L’arrivée à Montpellier s’est fait à l’époque dans de très bonnes conditions car c’était une ville agréable et accessible, avec beaucoup de soleil, et la communauté réunionnaise, mauricienne et même de Rodrigues était très soudée – notamment parmi les musiciens. Nous nous sommes vite aperçu que nous étions tous immigrés et que nous avions tous besoin de manger des bouchons, des mangues et du piment la pâte de temps en temps.

S : Mon bac en poche, j’ai décidé de quitter l’île à 17 ans pour faire des études en psychologie à Montpellier. J’ai par la suite intégré une école de commerce à la Rochelle pour enfin me spécialiser en direction de projets culturels lors d’un master à Paris.

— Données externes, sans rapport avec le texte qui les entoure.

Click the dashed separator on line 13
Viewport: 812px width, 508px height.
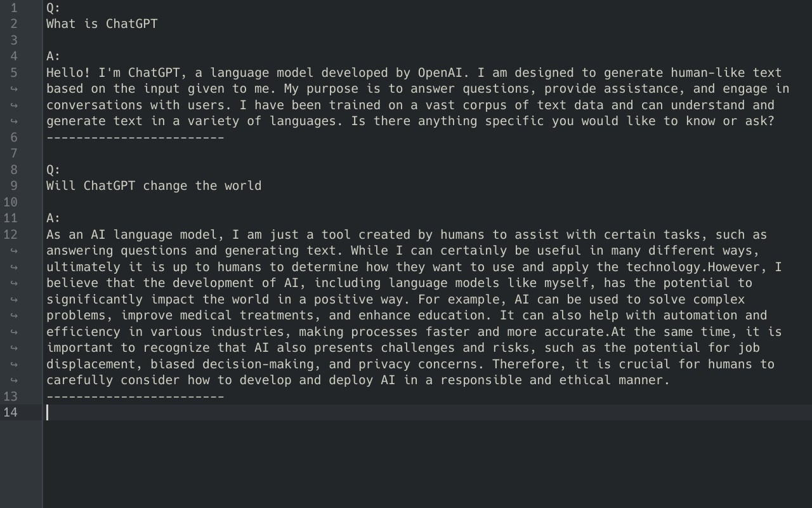click(135, 397)
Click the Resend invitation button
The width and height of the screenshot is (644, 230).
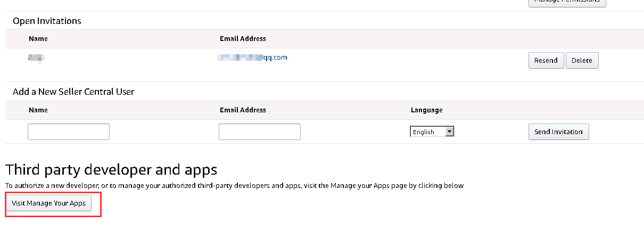(546, 61)
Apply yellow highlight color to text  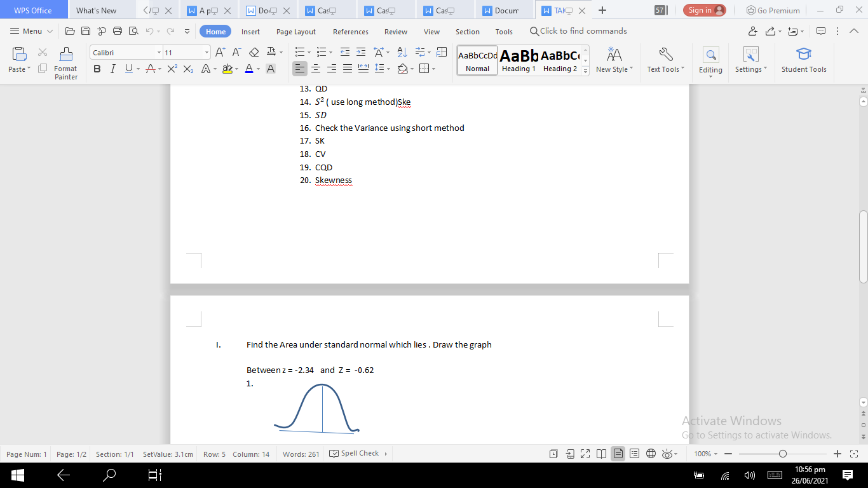click(227, 69)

J’ai donc dès mes études, commencé à pas mal bouger.

A : Après une MANAA à St Pierre, j’ai de mon côté effectué des études de graphisme puis de concepteur 3D à l’ESMA à Montpellier. C’est là où nous nous sommes rencontrés.

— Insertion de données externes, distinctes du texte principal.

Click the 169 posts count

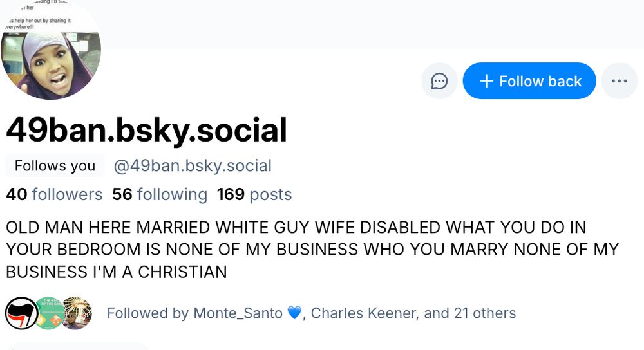point(254,194)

Fraichement diplômée, Sara est alors revenue travailler dans le sud de la France mais ressentant le besoin de voyager, découvrir de nouvelles cultures et améliorer notre anglais, nous avons rapidement décidé de prendre nos sacs à dos et de nous envoler pour la Nouvelle-Zélande. Le voyage qui ne devait durer que quelques mois s’étalera finalement sur un an et demi durant lesquels nous découvrirons également (grâce à un visa vacances travail) l’Australie et une partie de l’Asie du Sud-Est. Nous sommes aujourd’hui en Belgique, c’est certes moins exotique mais ça nous permet tout de même de découvrir un nouveau pays et c’est également un bon pied à terre pour voyager en Europe (de l’Est notamment) !

Parlez-nous de l’agence Old Continent.

C : J’ai fondé une agence de communication à Bruxelles, Old-Continent, qui est spécialisée dans la communication visuelle et dont la majorité des clients sont issus des institutions de l’Union européenne, ou des différents lobbies et Organisation non Gouvernementales qui siègent à Bruxelles. Nous sommes une agence de cinq personnes à plein temps, généralement un ou deux stagiaires et quelques freelances réguliers.

Nous travaillons en web, publishing et beaucoup de vidéos et animations. Nous sommes depuis notre création en 2013, une des petites agences à fort potentiel à Bruxelles. Old Continent s’est notamment fait connaître pour ses vidéos un peu provocantes comme la série "Eurobubble" et la vidéo alternative de la campagne des élections en mai 2014 "We are not sexy and we know it".

J’ai créé cette agence pour améliorer la communication européenne qui est pour le moment tellement faible que peu de gens savent que l’Union européenne existe depuis plus de 60 ans. Le budget européen contribue d’ailleurs nettement au développement des infrastructures à la Réunion, et à un important nombre de projets sociaux et culturels.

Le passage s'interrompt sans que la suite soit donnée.